Gw membalikan badan berjalan menuruni tangga dari atap kosan ini, gw nikmati langkah demi langkah kaki gw di lorong menuju kamar gw ini, gw bernostalgia saat pertama kali gw menelepon nenek dari padang, memberitahu beliau kalau gw ingin sekolah di Jakarta, alangkah senangnya Nenek mendengar kabar dari gw itu mengingat dialah yang paling khawatir disaat gw memilih tinggal sendiri ketimbang tinggal bersama mamah gw dan suami barunya, dan juga Ades, kakak tiri gw. Gw ingat pertama kali gw MOS, bertemu Disti dan Lena, dan juga Nina, 3 cewek yang berbeda sifat, watak, dan kepribadian. Gw tidak menyangka banyak yang berubah sejak hari pertama itu, gw terkekeh, mengingat sekarang Lena yang entah kenapa menghindari gw, padahal hampir setiap hari dia bermain ke kamar gw, entah itu sepulang sekolah, ataupun sepulang dia Les. Dan gak gw sangka betapa sepinya kamar gw setelah 3 minggu lamanya Lena tidak lagi berkunjung ke sini.
Pandangan gw teralihkan, teralihkan ke seorang sosok wanita yang sedang besandar di pagar pembatas itu, wanita yang aneh, yang suka menceramahi gw, wanita yang tidak pernah keluar dari kamarnya yang terletak di sebelah kamar gw ini. Safira. Entah sudah berapa bulan gw gak pernah melihatnya, dan sekarang, dia dengan santainya memandangi tanaman anggrek yang di pelihara nenek di bawah itu.
“hey” sapa gw
“hm? hey! Adi!” balas dia
“sudah bosan bertapa di dalam?” ejek GW
“ih! Apa sih! gw gak dikamar mulu tau!” protes Dia
“oh ya? kok gw ga pernah ngeliat lo diluar?”
“karena lo lagi gak membutuhkan gw” ucap Fira
Hah? Nih cewek ngomong apasih? Tidak bisa mencerna balasan Fira tadi gw pun hanya berdiri membeku seperti orang bego disamping Dia. Gw geleng gelengkan kepala gw sambil terkekeh, membuat Fira melirik gw bingung, gw lanjutkan langkah gw untuk menuruni tangga.
“lo yakin sama perasaan lo Di?” teriak Fira dari atas
“hah? Maksud lo apa?”
“Lo berpura pura gak merasakan apa apa, tapi jauh di dalam hati lo lo menyesal kan? nyia nyia in dia?”

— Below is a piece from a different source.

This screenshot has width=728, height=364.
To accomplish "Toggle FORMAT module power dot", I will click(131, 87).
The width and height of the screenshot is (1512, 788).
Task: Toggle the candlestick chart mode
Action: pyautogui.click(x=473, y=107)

“lo ngomong apa sih fir? Hahaha”
“inget Di, kalau lo salah langkah, lo gak akan pernah bahagia, lo akan menyesal” Ucap Fira membuat langkah gw berhenti dan menoleh ke arah dia
“Fir, gw gak tau kalau lo emang hobi menceramahi orang, tapi lo salah, ini semua bukan tentang gw, yang gw lakuin saat ini adalah buat mereka”
“lo tau di? mempunyai Ego bukanlah sesuatu yang tabu, karena Ego lah yang membuat kita menjadi manusia”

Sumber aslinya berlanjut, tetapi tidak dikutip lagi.